まずは新入社員ですが、新入社員もその組織の一員として自らの成長に自らが責任を持つ必要があります。
新入社員の導入教育における最重要ポイントは、ビジネスパーソンとしての成長の仕方を学び、自ら成長していくための土台を築くことです。なぜなら、「成長マインドセット」や「成長の方法」を身に付けている人は、業務知識・スキルの習得速度が速いし、知識・スキルの活かし方も上手だからです。導入教育としてこの土台がしっかりとできてこそ、自身のキャリア、成長を誰か任せにすることなく、自律的に成長する人材として定着する可能性が高まるのです。
OJTリーダーへの教育で大切なポイント
続いてOJTリーダーへの教育のポイントです。まずは、新入社員と同様にOJTリーダーにも指導者として自ら成長していくための土台づくりをすることが求められます。
自分にとっての意味付け
OJTリーダーを担うことは、自分自身にとってどのような価値があるのか? 自分のキャリアにとって何のメリットがあるのか? を掘り下げ、内発的動機を高めます。
周囲への貢献
OJTリーダーを担うことは、新入社員や 所属部署(上司)、組織全体、そして顧客にとってどのような価値があるのかを理解し、自分が担うことになる役割が全体への貢献につながることを実感できるようにします。

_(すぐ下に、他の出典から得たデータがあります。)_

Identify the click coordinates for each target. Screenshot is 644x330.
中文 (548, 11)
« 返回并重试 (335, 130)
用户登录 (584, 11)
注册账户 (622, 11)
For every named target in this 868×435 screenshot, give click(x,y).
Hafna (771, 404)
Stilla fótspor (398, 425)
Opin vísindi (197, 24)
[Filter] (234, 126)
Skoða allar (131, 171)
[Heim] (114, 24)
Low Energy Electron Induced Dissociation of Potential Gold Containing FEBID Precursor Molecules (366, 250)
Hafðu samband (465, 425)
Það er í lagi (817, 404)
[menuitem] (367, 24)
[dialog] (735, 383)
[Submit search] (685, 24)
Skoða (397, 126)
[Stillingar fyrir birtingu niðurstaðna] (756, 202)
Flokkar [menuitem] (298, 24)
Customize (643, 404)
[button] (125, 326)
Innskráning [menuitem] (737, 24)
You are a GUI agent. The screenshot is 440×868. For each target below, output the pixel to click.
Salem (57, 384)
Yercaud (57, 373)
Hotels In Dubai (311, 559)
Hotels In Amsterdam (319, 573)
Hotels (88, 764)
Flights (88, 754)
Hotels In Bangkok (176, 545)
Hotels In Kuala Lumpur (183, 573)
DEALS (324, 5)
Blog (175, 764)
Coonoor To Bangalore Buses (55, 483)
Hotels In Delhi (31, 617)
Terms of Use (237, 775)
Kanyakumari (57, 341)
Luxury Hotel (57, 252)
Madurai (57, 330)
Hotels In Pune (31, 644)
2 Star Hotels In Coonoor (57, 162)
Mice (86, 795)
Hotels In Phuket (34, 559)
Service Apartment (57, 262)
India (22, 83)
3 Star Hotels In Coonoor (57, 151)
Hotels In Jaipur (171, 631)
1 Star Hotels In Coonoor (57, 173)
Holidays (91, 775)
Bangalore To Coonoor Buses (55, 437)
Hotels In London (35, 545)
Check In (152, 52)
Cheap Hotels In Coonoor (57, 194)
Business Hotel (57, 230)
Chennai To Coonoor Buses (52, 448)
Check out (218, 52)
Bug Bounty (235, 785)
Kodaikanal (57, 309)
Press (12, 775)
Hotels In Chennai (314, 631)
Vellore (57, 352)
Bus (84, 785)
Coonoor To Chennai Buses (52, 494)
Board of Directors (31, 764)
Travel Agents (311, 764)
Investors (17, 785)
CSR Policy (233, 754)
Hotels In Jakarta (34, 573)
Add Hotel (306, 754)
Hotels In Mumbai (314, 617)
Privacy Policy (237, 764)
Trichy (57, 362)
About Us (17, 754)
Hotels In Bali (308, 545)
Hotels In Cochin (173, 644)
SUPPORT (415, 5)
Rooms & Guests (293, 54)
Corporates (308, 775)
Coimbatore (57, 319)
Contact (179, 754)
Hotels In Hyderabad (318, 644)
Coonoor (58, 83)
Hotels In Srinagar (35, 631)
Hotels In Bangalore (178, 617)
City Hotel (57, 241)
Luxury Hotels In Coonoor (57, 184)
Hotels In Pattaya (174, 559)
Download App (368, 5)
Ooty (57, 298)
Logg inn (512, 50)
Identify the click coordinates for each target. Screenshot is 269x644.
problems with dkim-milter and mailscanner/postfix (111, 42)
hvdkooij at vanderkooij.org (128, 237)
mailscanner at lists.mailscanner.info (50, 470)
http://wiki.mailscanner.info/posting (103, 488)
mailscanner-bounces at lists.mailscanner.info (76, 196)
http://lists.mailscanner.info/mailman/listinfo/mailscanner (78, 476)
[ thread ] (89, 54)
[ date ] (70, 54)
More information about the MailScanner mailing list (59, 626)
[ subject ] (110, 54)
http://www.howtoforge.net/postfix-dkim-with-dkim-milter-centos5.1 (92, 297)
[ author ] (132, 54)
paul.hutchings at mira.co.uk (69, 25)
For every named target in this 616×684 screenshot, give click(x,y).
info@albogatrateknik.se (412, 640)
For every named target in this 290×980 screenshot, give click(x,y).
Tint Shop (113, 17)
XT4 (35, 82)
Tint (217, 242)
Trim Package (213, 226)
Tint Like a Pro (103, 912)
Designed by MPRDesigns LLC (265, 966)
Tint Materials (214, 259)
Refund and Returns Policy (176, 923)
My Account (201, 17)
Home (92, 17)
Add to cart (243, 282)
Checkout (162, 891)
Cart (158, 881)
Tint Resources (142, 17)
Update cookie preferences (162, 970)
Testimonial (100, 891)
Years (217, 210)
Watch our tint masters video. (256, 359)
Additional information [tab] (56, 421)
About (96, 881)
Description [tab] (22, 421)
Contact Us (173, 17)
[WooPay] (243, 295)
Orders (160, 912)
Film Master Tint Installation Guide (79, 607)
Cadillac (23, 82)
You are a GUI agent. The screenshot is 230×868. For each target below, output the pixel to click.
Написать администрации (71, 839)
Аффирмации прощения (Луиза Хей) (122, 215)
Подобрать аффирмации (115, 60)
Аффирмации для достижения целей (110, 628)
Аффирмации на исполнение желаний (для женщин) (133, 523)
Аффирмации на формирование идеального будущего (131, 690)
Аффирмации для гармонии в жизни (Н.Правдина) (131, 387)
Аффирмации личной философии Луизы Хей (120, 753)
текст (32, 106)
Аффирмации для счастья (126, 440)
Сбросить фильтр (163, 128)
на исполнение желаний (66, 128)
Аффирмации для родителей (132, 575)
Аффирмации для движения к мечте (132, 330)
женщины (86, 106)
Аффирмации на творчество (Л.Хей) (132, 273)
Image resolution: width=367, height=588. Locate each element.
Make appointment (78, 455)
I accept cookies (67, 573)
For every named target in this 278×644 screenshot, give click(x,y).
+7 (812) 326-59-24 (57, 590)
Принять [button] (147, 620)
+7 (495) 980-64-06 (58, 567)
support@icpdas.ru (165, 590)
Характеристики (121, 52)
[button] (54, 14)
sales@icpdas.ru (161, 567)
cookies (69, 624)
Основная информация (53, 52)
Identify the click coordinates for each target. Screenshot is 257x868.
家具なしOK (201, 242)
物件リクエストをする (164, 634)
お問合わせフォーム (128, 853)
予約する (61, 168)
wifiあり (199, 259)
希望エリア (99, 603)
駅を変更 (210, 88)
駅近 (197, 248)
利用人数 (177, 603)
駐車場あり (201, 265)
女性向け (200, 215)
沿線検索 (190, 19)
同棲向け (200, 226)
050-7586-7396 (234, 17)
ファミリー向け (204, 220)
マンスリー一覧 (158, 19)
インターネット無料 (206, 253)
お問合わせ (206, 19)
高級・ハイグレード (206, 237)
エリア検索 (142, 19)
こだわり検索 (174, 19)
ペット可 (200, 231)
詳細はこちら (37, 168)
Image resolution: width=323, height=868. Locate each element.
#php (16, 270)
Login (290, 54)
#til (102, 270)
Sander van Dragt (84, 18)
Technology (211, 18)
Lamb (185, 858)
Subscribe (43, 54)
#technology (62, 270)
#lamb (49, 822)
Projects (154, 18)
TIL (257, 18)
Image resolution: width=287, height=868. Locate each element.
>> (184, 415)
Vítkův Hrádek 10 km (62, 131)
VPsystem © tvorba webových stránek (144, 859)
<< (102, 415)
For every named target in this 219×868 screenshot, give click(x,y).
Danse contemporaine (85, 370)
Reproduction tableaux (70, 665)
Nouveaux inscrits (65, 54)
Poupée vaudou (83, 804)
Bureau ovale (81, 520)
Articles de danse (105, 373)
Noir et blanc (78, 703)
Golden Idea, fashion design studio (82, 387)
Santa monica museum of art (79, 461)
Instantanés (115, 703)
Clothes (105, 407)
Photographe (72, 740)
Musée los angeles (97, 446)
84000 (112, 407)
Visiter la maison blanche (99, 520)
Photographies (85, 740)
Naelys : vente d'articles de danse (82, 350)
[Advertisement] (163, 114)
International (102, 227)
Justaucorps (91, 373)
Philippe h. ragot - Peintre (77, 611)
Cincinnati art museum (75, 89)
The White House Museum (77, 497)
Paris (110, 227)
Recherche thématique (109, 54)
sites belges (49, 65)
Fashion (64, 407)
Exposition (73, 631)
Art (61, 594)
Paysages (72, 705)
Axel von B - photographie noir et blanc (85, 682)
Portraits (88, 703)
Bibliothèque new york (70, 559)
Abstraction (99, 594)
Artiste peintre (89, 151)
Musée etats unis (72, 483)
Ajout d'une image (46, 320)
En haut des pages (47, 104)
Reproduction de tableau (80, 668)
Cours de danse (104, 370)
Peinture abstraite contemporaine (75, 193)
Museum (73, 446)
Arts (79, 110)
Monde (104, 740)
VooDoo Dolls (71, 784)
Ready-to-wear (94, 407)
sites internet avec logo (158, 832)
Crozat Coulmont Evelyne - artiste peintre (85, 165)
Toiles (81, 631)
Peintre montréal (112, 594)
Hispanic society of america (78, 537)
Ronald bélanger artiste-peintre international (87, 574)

そして、OJTリーダーの上司にあたるマネジャーが、OJTリーダーと新入社員間のコミュニケーションの頻度や深さ、その傾向、新入社員以外の職場メンバーの巻き込み方を見守りながら、新入社員や周囲との信頼関係が薄れたり、抱え込み状況が見られたら介入し、OJTリーダーとしての役割を果たすことができるように関わっていくことが重要です。
新入社員の導入教育に向けて自社で取り組むことを考える際の一助になれば幸いです。